(Recorded data)
<<<<

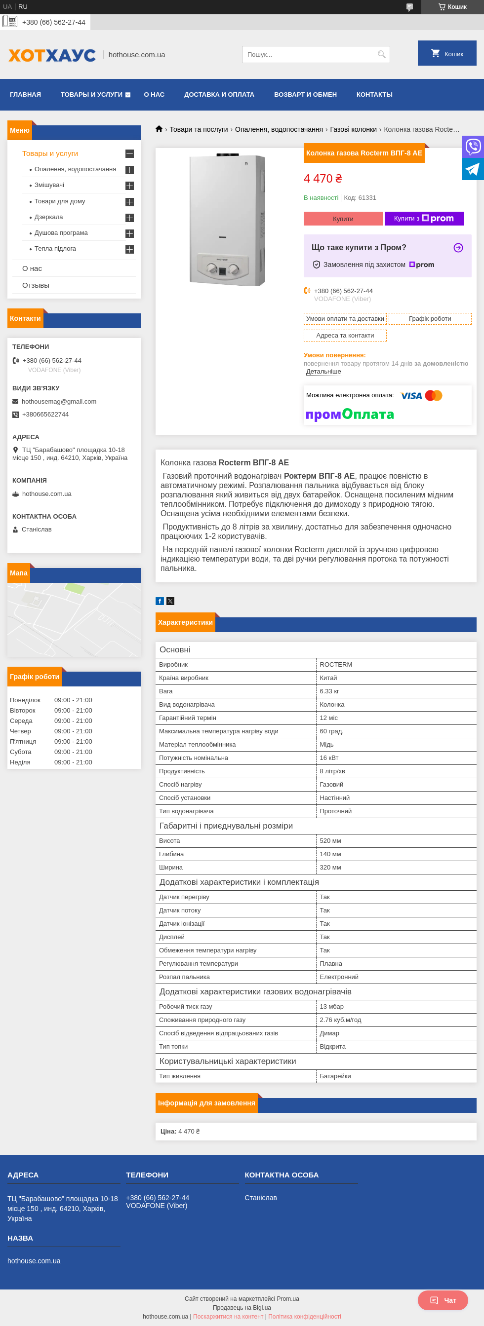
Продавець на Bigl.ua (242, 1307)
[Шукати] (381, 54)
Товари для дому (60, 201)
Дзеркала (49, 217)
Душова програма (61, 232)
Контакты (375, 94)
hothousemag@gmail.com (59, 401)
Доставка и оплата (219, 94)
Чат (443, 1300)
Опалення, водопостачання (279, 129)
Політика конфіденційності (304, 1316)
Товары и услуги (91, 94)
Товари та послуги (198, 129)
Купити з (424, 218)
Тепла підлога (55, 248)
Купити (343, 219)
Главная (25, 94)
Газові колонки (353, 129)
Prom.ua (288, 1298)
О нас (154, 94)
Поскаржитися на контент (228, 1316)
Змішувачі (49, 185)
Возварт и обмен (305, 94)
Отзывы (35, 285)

>>>>

**WHAT IS REQUIRED**
Reproduce all of the items above verbatim, line for line, and leave out the picture.

**EXPECTED ANSWER**
Продавець на Bigl.ua (242, 1307)
[Шукати] (381, 54)
Товари для дому (60, 201)
Дзеркала (49, 217)
Душова програма (61, 232)
Контакты (375, 94)
hothousemag@gmail.com (59, 401)
Доставка и оплата (219, 94)
Чат (443, 1300)
Опалення, водопостачання (279, 129)
Політика конфіденційності (304, 1316)
Товары и услуги (91, 94)
Товари та послуги (198, 129)
Купити з (424, 218)
Тепла підлога (55, 248)
Купити (343, 219)
Главная (25, 94)
Газові колонки (353, 129)
Prom.ua (288, 1298)
О нас (154, 94)
Поскаржитися на контент (228, 1316)
Змішувачі (49, 185)
Возварт и обмен (305, 94)
Отзывы (35, 285)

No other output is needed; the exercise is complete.